Recorded data ->
=== Begin Enclosure ===

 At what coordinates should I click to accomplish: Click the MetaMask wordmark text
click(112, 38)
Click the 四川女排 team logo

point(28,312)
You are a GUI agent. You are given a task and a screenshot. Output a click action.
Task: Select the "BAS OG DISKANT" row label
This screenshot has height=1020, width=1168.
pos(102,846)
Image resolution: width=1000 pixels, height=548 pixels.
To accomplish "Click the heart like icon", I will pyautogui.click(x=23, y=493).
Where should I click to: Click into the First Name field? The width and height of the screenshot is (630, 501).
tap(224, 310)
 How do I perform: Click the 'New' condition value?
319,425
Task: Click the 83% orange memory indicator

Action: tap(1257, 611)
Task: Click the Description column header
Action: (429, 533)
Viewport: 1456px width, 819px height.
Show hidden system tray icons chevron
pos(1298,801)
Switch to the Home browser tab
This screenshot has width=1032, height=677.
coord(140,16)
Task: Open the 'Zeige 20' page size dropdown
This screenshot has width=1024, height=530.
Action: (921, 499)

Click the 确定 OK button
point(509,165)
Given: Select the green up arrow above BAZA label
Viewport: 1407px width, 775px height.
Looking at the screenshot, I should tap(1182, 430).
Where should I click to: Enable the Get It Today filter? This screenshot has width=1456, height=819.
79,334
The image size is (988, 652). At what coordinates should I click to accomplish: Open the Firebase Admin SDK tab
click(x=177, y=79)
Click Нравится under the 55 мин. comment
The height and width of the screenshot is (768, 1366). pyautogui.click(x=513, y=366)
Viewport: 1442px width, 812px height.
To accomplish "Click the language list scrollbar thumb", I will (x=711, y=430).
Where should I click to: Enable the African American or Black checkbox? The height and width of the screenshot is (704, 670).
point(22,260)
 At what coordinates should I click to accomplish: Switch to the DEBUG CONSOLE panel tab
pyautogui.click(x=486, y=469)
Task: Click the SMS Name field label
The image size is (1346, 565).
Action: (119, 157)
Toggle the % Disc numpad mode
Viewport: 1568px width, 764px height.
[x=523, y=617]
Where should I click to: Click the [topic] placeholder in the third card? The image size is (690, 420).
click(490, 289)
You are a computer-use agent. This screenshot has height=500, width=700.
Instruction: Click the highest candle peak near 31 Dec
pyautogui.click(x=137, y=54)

=== End Enclosure ===

Exercise description -> Word for word, retype all of the entries above.

Solution ->
 At what coordinates should I click to accomplish: Click the MetaMask wordmark text
click(112, 38)
Click the 四川女排 team logo

point(28,312)
You are a GUI agent. You are given a task and a screenshot. Output a click action.
Task: Select the "BAS OG DISKANT" row label
This screenshot has height=1020, width=1168.
pos(102,846)
Image resolution: width=1000 pixels, height=548 pixels.
To accomplish "Click the heart like icon", I will pyautogui.click(x=23, y=493).
Where should I click to: Click into the First Name field? The width and height of the screenshot is (630, 501).
tap(224, 310)
 How do I perform: Click the 'New' condition value?
319,425
Task: Click the 83% orange memory indicator

Action: tap(1257, 611)
Task: Click the Description column header
Action: (429, 533)
Viewport: 1456px width, 819px height.
Show hidden system tray icons chevron
pos(1298,801)
Switch to the Home browser tab
This screenshot has width=1032, height=677.
coord(140,16)
Task: Open the 'Zeige 20' page size dropdown
This screenshot has width=1024, height=530.
Action: (921, 499)

Click the 确定 OK button
point(509,165)
Given: Select the green up arrow above BAZA label
Viewport: 1407px width, 775px height.
Looking at the screenshot, I should tap(1182, 430).
Where should I click to: Enable the Get It Today filter? This screenshot has width=1456, height=819.
79,334
The image size is (988, 652). At what coordinates should I click to accomplish: Open the Firebase Admin SDK tab
click(x=177, y=79)
Click Нравится under the 55 мин. comment
The height and width of the screenshot is (768, 1366). pyautogui.click(x=513, y=366)
Viewport: 1442px width, 812px height.
To accomplish "Click the language list scrollbar thumb", I will (x=711, y=430).
Where should I click to: Enable the African American or Black checkbox? The height and width of the screenshot is (704, 670).
point(22,260)
 At what coordinates should I click to accomplish: Switch to the DEBUG CONSOLE panel tab
pyautogui.click(x=486, y=469)
Task: Click the SMS Name field label
The image size is (1346, 565).
Action: (119, 157)
Toggle the % Disc numpad mode
Viewport: 1568px width, 764px height.
[x=523, y=617]
Where should I click to: Click the [topic] placeholder in the third card? The image size is (690, 420).
click(490, 289)
You are a computer-use agent. This screenshot has height=500, width=700.
Instruction: Click the highest candle peak near 31 Dec
pyautogui.click(x=137, y=54)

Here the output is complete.